**Records for the exercise**:
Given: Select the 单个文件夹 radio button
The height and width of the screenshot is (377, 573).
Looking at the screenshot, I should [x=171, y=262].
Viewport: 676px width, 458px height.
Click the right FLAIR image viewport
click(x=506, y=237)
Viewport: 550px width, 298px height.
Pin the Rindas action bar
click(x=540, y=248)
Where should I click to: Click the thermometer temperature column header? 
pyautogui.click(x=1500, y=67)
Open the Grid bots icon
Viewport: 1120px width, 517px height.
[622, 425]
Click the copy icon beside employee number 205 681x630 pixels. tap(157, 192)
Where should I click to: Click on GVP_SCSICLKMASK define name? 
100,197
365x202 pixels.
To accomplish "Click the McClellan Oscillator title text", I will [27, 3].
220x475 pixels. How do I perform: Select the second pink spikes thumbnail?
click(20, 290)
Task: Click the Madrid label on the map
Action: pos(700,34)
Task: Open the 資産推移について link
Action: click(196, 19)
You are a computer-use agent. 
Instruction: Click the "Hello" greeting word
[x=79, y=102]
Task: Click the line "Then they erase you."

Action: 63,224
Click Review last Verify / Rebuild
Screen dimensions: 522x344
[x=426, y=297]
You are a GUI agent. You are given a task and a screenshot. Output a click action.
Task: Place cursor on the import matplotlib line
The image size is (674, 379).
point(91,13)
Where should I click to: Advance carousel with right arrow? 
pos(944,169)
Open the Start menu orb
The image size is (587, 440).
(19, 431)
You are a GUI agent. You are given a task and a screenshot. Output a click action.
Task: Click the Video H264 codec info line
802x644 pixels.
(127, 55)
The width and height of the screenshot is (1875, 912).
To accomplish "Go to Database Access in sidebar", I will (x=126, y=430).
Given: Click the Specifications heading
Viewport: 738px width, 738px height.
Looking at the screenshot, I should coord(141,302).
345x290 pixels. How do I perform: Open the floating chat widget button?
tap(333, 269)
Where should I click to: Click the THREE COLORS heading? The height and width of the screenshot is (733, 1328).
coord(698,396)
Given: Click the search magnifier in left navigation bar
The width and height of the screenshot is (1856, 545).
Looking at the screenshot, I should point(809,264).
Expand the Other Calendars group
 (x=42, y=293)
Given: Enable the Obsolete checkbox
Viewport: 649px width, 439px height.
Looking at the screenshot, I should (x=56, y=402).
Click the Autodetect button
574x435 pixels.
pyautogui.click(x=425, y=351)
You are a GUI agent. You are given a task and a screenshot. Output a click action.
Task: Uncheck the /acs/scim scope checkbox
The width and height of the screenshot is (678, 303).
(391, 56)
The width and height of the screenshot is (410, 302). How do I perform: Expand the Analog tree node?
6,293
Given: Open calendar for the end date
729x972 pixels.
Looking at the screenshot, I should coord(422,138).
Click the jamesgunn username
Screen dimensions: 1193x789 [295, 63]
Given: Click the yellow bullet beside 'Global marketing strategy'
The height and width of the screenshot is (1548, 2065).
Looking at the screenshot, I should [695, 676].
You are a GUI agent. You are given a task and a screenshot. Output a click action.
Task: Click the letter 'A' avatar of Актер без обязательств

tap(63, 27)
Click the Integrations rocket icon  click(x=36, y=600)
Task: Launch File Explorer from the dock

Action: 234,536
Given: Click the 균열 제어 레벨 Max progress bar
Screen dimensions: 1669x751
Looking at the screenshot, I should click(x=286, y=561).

**What the task asks**:
Your answer must consist only of the lines from the start of the records above through the line with "Viewport: 550px width, 298px height.", each retyped exactly.

**Output for this exercise**:
Given: Select the 单个文件夹 radio button
The height and width of the screenshot is (377, 573).
Looking at the screenshot, I should [x=171, y=262].
Viewport: 676px width, 458px height.
Click the right FLAIR image viewport
click(x=506, y=237)
Viewport: 550px width, 298px height.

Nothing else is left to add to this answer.